- Published: Friday, 04 June 2021 12:56
- Written by Lupe R Haas
The latest film in THE CONJURING universe brings something new to the horror franchise - a murder mystery, and a reminder that Ed and Lorraine Warren (Vera Farmiga, Patrick Wilson) are the heart of these movies. THE CONJURING: THE DEVIL MADE ME DO IT delivers more than just a haunted house horror flick the third time around.
THE CONJURING: THE DEVIL MADE ME DO IT gets the blood pumping right away with an exorcism by the Warrens of a young boy who is contorting and speaking in a demonic voice. Soon after there is a murder linked to a demonic possession, and the Warrens must get to the bottom of a satanic practice.
In THE DEVIL MADE ME DO IT, demonologists Ed and Lorraine Warren must put on their detective hats for an investigation into the claim that Arne (played by Ruairi O’Connor), a nice local boy, wasn’t in control of his body when he murdered another man.
As with most of the CONJURING movies, this story is based on one of their cases that took place in 1981 when a murder suspect claimed he wasn’t quite himself when he committed the murder.

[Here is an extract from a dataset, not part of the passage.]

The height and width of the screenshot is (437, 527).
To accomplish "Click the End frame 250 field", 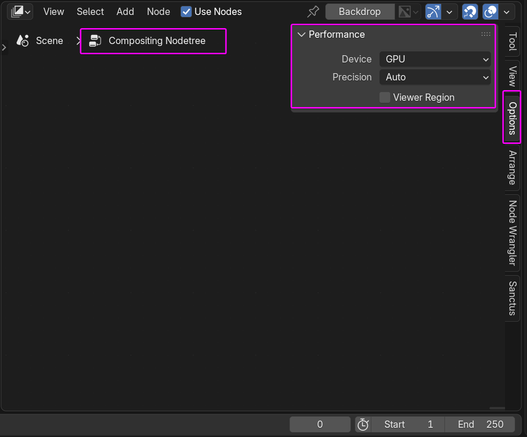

If you stay for the credits, you’ll hear the actual recording of one of the possessions portrayed in the movie. That will give you chills down your spine.
What’s different in the third outing with the Warrens is the setting. While the previous cases centered on an evil entity in the home, THE CONJURING 3 events take place outside a home, involving some kind of witch craft or satanic practices. The Warrens follow the evidence to other places.
The movie becomes a whodunit / mystery as the Warrens track the culprit before he or she can do more harm to Arne as he sits in jail.
Lorraine ventures into some detective work helping out the local police solve the disappearance of a local woman using her psychic skills. The previous films only teased her abilities, but here we see them in full practice for the third sequel. I wouldn’t be surprised if there was another movie in this franchise focusing on the Warrens' involvement in unsolved murders or disappearances.
At the heart of the story is the love between Lorraine and Ed, and the film takes time to revisit their love affair and their devotion to each other as life-long partners in their faith. That makes this franchise stand out from others in that the audience has a deep connection with the leads.
Vera Farmiga and Patrick Wilson make a formidable pair as the Warrens once again. They convincingly portray the loving couple every time, which serves as the thread that keeps audiences invested in their new scary adventures.
Ruairi O’Connor who plays Arne embodies a man possessed who deteriorates in front of our eyes. The make-up department did a phenomenal job on O’Connor, but what he did with his body to show that deterioration was impressive.
Director Michael Chaves has more to work with than he did with THE CURSE OF LA LLORONA which relied on cheap scares. In THE DEVIL MADE ME DO IT, you don’t see the chilling moments coming. The multiple possessions are perhaps the most scariest and intense scenes in the movie. Often times in these movies, you’re stuck in a haunted house or building, but changing the venues for the scares here certainly helped break up the monotony for this genre.
Also changing up the culprit behind the possessions is refreshing. Here the evil is a human using satanic rituals to do their bidding rather than an entity. Humans are far more scarier than the supernatural.
The first CONJURING directed by James Wan is by far the best movie, but THE CONJURING: THE DEVIL MADE ME DO IT is close behind.